ATHENS – He served the previous ruling Radical Left SYRIZA but former defense chief Evangelos Apostolakis, an Admiral in the Greek Navy, said the extension of a defense agreement with the United States will help make the country more secure and modernize its defenses.
In an interview with Kathimerini’s Sunday edition, Apostolakis, a former chief of the Hellenic National Defense General Staff (GEETHA), said the amendment to the Mutual Defense Cooperation Agreement (MDCA) will make it easier for the Americans to deploy ships and use additional military bases in Greece when the need arises.
“Furthermore, they will be able to build or enhance existing infrastructure so it can accommodate more troops,” he said. Ironically, it was the formerly anti-American SYRIZA leader and former Premier Alexis Tsipras who moved to improve relations with the US as Greece was faced with growing Turkish aggression in the Aegean and East Mediterranean.

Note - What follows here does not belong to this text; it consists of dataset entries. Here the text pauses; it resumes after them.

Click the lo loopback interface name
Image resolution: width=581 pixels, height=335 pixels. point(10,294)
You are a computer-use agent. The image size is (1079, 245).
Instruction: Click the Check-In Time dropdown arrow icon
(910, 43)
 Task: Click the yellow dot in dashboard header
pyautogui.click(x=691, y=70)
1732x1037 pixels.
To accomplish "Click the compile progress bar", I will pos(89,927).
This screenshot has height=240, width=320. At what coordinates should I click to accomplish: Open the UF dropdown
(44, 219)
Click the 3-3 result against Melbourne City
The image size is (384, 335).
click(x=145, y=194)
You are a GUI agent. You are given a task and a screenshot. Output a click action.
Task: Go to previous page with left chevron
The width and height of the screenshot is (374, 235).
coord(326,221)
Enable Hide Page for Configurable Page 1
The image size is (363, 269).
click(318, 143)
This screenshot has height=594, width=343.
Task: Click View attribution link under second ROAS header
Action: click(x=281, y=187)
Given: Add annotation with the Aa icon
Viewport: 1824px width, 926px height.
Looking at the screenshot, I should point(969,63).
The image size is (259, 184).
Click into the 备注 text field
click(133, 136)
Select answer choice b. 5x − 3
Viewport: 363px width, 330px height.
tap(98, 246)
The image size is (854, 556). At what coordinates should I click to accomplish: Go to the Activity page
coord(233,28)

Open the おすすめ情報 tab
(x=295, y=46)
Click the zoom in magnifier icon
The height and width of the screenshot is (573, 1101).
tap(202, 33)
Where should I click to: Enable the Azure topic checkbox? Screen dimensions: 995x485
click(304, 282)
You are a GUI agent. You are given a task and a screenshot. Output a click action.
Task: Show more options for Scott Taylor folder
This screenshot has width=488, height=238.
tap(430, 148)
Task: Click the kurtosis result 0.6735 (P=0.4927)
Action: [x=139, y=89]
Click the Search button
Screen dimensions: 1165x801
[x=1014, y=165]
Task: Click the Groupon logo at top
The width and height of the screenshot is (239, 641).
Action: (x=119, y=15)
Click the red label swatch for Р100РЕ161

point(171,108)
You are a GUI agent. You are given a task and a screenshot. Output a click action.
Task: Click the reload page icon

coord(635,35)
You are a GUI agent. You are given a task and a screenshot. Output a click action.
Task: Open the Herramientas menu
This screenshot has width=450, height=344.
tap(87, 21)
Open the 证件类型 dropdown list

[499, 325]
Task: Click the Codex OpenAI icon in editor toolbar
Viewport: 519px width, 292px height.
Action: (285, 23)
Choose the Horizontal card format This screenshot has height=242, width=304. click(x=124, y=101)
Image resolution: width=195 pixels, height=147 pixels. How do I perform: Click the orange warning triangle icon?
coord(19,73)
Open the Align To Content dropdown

Apostolakis said that Greece’s priorities should be reorganizing its military, completing the modernization of its F-16 fighter jets and upgrading its fleet of Meko frigates but said there’s an opening now to join the US F-35 Joint Strike Fighter program after Turkey was bounced for buying a Russian-made missile defense system that could compromise the defenses of NATO, to which both countries.
“If we were given an opportunity to quickly join the program… we could then upgrade only part of our F-16s,” he said, adding that Greece could purchase a number of F-35s instead to give Greece an edge over Turkish jets which frequently violate Greek airspace and engage in mock dogfights with responding Greek pilots.
Asked about Turkey’s aggression in the Eastern Mediterranean, Apostolakis said, “Turkey’s effort to impose its views and achieve its military objectives is creating problems not only for Greece but for all states” in the region.
Despite the US aligning itself more closely with Greece, wanting to expand American military presence in the country, he said Turkey could have been pushed more but wasn’t because Washington wants to juggle interests.
“The Americans want to keep Turkey close to them at any cost, the pressure has been lax,” he said. “At the same time, the European Union, for reasons that we all understand, does not wish to enter in direct confrontation with Turkey,” he added.
Although Apostolakis did not rule out the chance of an “incident” in the Aegean, he said it was not in Turkey’s interest to trigger one, fearing the reprisals. “It would add yet another problem to (Turkey’s) already long list, without (yielding) any substantial benefit.”